Prior to the National Register of Historic Places (NRHP) listing, the station was added to the Washington State Heritage Register on March 8, 1974. The depot was added to the NRHP on November 6, 1974. (Note: Sourcing since 1974 has mentioned differing dates for the NRHP acceptance, including December 29, 1974.) The NRHP nomination declared the station to be in "good condition" and in a mostly unaltered state. The depot was considered a "distinctive historical asset" and noted as a focal point in the city's business district.

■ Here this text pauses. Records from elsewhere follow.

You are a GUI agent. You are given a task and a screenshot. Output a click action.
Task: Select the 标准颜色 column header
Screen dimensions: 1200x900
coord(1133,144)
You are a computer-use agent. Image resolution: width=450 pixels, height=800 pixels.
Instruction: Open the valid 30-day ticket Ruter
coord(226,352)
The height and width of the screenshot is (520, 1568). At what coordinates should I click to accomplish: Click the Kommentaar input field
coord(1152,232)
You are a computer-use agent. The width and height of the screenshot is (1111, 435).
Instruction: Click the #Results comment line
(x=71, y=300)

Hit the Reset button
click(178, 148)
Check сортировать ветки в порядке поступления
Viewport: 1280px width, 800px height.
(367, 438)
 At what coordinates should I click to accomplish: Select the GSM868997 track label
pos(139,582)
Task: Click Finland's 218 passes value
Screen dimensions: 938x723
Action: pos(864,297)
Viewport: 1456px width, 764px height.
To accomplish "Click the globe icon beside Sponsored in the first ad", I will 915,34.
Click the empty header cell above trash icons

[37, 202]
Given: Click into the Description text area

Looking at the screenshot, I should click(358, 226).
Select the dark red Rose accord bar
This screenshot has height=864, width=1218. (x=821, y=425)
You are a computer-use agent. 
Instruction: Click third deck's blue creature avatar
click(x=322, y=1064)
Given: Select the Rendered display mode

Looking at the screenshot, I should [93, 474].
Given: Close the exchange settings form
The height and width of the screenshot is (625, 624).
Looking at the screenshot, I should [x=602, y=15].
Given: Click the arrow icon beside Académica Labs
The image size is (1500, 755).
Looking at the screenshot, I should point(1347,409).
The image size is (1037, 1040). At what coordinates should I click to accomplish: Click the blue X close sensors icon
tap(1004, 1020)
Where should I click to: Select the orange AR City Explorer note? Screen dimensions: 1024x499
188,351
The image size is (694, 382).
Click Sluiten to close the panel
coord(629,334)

Architecturally, the depot's design and style was recognized as a "good example" of the standard for train stations in medium-sized cities such as Chehalis in the early 20th century. The NRHP form also noted the connection of Theodore Roosevelt's visit to the city and the McKinley Stump.

After the depot was built in 1912, the Chehalis Bee-Nugget newspaper wrote that the first station in 1890 was borne out of the community's pride and flag stop efforts in the 1870s, declaring the moment as "typical" of the Chehalis spirit and a show of the town's character. The overall work was considered crucial to the 1912 historic station, deeming the excitement over the new structure and its usefulness to the community to be deserved.

A documentary, focusing on both Twin City depots at their respective 100th anniversaries, was filmed by KBTC-TV in 2012. Since 2019, the building has been hosting a live camera feed of the train tracks behind the building.